Rotten Tomb: interview w/C. (guitars, bass) & Deathbringer (guitars, vocals)

Published on 4 July 2026 at 17:36

"Vestiges Of Tortured Souls" comes as your third full length album. Looking at where Rotten Tomb started in 2016 and where the band stands now, what changed the most in the way you write death metal?

C.: Maybe the main difference since the beginning of the band it’s the speed, at first, we didn’t have any drummer, so our demos were made simple and slow so anyone who join the band could learn and play it. After time and with a more stable line up we begun to speed up a little more the songs and with that making more variations, but the essence has always been to do death metal with slow and fast parts, also melodic and chaotic solos and the lyrics about Death.

Compared to "Visions Of A Dismal Fate" and "The Relief Of Death", this album sounds more focused and developed. Do you see "Vestiges Of Tortured Souls" as a new chapter for Rotten Tomb?

C.: We have read and heard comments about it, but we don’t see a big difference between what we’ve been doing since a couple of years ago, for example we felt that the songs of “Vestiges” could be a perfect fit for “Visions” because we have not changed the ideas and influences. Obviously the sound and production may differ from “The Relief” because the drums were played by Skullfukk of Ancient Crypts and the execution styles aren’t the same as A. Prophaner, so we could make a difference with that record, but anyway we didn’t have a feeling that it’s a big difference neither.

The new album has a stronger balance between rotten heaviness, doom atmosphere, and darker melodies. Was this direction something you aimed for from the beginning, or did it appears naturally while the songs were taking shape?

Deathbringer: Since we started and from our first demos, we knew what direction we wanted as a band, to do a mix between traditional death metal with slow and fast parts, you can listen to “Necropolis” and realize that. And as we’re two people that compose, having different influences at moment of playing made this mix became practically natural.

How were the recording sessions for "Vestiges Of Tortured Souls"? Did the band enter the studio fully prepared, or did the songs change once the sound, atmosphere, and energy started coming alive?

Deathbringer: Since we don’t have that much time to record, because most of the band travels from Iquique for a weekend, we must be fully prepared, with the tracks polished and everyone knowing what must to be done. But, when we’re recording, some extra ideas can come to live and we add something different, maybe a sound, extra growl, some harmonize. But overall, it didn’t change that much from the original idea.

"From the very beginning of the band we decidedthat main lyrics shall be Death, not in the explicit or gore way, but to talk about it and everything that surrounds it. An entity worthy of respect, everlasting, fears and unavoidable."

The album sounds heavy and filthy, with enough space for the riffs and lead guitars to leave a mark. What were you looking for in the production this time?

Deathbringer: Everything related to sound, recording and mix it’s Pablo’s from DM6 Studios work, he’s in charge to look for that deep and defined sound to our records. About composition, we’ve always thought to bring space for everything so each one of us can “shine” of one way or another, without rushing or looking if the track it’s too short or too long, just what it must last.

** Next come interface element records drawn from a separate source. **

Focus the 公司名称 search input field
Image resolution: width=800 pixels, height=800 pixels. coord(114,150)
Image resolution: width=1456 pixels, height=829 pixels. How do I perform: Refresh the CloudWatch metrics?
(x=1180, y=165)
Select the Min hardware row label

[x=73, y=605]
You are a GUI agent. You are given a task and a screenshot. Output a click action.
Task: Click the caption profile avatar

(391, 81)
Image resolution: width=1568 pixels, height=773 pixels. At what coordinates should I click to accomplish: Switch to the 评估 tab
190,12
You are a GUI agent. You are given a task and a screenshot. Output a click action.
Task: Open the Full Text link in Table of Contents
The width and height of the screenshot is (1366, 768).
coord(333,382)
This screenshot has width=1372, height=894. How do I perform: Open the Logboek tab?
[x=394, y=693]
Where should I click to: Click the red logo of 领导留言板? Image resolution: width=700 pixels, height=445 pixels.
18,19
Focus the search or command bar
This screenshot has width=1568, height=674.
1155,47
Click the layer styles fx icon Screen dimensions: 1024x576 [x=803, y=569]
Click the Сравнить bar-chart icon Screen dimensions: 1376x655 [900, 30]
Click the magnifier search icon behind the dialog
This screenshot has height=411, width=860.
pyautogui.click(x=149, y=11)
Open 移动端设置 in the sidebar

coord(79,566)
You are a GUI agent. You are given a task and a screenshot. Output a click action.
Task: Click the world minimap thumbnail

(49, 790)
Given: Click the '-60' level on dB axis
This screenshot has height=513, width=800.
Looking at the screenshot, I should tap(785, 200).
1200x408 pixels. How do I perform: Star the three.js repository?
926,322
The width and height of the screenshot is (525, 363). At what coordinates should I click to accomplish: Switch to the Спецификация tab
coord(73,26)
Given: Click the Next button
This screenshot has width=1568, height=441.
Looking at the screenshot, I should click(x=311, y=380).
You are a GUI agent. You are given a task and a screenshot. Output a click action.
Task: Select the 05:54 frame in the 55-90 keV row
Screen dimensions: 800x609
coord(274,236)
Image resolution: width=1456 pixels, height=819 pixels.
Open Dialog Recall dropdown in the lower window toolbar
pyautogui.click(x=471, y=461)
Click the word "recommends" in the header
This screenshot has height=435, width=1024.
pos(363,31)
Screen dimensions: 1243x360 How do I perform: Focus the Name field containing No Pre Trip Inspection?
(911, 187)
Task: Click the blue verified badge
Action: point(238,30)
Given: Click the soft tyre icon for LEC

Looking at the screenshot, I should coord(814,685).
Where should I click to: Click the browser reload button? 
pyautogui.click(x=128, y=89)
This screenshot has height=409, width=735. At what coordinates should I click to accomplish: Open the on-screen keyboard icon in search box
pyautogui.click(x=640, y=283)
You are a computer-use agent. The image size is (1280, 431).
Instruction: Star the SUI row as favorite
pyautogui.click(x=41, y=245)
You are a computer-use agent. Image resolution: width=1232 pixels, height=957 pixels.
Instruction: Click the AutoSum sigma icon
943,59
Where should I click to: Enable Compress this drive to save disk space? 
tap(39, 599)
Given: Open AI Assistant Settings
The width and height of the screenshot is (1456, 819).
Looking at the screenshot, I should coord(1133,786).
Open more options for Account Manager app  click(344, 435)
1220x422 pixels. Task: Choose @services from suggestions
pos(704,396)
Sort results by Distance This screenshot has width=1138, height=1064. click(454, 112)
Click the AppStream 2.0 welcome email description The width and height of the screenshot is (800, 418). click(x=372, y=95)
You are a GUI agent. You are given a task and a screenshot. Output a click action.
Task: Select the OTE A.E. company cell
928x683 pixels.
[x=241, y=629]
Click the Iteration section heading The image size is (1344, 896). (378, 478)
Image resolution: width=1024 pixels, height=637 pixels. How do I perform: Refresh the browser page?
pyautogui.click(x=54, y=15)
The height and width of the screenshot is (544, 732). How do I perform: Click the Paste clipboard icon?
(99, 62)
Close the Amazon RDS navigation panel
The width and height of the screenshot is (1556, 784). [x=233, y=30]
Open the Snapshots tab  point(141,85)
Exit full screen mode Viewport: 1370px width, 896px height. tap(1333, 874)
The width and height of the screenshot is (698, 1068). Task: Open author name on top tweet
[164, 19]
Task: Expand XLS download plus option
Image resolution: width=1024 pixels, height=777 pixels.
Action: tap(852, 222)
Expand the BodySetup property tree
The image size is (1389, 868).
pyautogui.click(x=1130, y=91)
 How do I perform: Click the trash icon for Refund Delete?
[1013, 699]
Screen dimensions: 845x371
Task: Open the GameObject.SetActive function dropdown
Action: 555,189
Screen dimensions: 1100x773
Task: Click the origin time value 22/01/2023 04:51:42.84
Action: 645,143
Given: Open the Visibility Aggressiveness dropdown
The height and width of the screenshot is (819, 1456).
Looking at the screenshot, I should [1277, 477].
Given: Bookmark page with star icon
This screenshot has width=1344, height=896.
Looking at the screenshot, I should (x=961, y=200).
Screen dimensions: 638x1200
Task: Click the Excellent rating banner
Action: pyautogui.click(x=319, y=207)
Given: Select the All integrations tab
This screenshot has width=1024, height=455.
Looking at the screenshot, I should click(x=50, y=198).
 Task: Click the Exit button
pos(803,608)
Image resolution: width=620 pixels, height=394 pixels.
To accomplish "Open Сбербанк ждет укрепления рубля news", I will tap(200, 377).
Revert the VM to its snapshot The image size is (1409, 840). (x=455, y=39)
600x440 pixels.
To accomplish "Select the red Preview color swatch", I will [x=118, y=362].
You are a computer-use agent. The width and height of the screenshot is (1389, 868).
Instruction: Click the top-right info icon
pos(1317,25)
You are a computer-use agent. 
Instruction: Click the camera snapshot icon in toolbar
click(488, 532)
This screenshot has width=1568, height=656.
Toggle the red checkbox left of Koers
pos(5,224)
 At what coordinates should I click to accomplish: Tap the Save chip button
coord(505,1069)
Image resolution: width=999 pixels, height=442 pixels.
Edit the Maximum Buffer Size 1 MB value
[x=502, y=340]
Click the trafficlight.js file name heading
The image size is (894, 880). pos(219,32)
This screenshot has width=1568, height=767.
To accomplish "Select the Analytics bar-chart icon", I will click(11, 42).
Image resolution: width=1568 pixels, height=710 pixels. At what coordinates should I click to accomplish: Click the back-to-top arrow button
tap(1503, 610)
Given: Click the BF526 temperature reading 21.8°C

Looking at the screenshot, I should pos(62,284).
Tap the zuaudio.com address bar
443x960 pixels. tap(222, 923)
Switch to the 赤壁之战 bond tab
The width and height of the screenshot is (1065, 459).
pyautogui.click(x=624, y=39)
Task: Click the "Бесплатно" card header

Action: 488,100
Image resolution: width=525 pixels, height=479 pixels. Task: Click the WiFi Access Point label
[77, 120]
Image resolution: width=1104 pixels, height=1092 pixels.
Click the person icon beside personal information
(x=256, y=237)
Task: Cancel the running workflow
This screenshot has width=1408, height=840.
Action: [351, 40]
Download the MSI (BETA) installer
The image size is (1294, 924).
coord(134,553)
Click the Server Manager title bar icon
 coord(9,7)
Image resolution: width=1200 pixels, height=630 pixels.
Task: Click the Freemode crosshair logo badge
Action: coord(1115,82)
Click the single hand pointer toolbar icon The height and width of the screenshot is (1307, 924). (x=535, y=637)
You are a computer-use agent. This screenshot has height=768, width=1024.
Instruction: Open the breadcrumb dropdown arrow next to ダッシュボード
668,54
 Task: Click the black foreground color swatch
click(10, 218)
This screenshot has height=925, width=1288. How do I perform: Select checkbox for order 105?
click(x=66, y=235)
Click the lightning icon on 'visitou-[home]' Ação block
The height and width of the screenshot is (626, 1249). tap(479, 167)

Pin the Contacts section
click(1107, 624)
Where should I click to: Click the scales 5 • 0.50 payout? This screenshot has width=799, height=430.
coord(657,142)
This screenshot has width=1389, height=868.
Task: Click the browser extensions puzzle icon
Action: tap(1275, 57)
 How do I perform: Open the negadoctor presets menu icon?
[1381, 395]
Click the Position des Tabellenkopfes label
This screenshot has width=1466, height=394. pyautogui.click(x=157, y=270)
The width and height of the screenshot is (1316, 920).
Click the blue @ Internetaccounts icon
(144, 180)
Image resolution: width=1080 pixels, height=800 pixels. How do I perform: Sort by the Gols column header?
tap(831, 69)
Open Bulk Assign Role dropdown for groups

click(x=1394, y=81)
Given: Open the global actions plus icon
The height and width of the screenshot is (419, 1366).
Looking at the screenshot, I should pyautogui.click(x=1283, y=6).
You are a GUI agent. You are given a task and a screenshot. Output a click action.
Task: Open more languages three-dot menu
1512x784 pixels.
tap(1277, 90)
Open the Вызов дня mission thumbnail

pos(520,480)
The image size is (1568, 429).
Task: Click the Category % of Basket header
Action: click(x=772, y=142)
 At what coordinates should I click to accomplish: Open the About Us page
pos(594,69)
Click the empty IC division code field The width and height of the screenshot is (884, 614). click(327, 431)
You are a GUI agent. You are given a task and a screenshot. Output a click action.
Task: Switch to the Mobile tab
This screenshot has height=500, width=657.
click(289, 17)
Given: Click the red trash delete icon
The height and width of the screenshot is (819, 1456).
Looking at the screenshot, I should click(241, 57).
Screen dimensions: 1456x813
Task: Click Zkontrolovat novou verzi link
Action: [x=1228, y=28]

Instead of relying on cheap, surface-level gore, your lyrical concepts seem to treat death as a monolithic entity worthy of absolute fear and respect. What central themes or hidden occult doctrines are you unearthing across this new record?

C.: From the very beginning of the band we decidedthat main lyrics shall be Death, not in the explicit or gore way, but to talk about it and everything that surrounds it. An entity worthy of respect, everlasting, fears and unavoidable. That is all about in “Vestiges”, death, desperation, catacombs, etc.

Chile has built a strong name in extreme metal, with bands that sound raw, serious, and possessed. How do you see Rotten Tomb inside the Chilean underground today?

Deathbringer: We don’t think we have that much relevance in the scene, there are too many bands that are excellent here, and we share and we’re friends of most of them, but we see ourselves like one more band in the scene.

The album will be released through Nuclear Winter Records on LP, CD, and cassette. In a time where everything is digital and fast, how important is the physical format for a band like Rotten Tomb? How crucial is it to keep this physical, old-school format tradition alive?

Deathbringer: The physical format will always be the best form to listen a band to, you can immerse in a type of “unique experience”, that the other platforms don’t have… is not the same to sit and listen a band, reading the insert and knowing more of the concept of the band, that listen to random music through Spotify or YouTube. But we also acknowledge that most of the people didn’t have time, or money to do this “music ritual” and it’s much more comfortable to use platforms daily; as a band we hope that physical format never dies, but we know that the streaming and digital music has come to stay.

Now that this third monument of torture is ready to be unleashed upon the earth, what are the immediate battle plans for the live front? Are you preparing to take Chile's extreme sonic violence far beyond national borders to lay waste to international stages?

C.: The actual plans have been always trying to play and show our death metal the most we can, locally and outside the country. We would love to play more often but the distance and logistic costs has always been an important factor to bands from the extremes of the country. That said, we hope we can get more deals after the release of the album.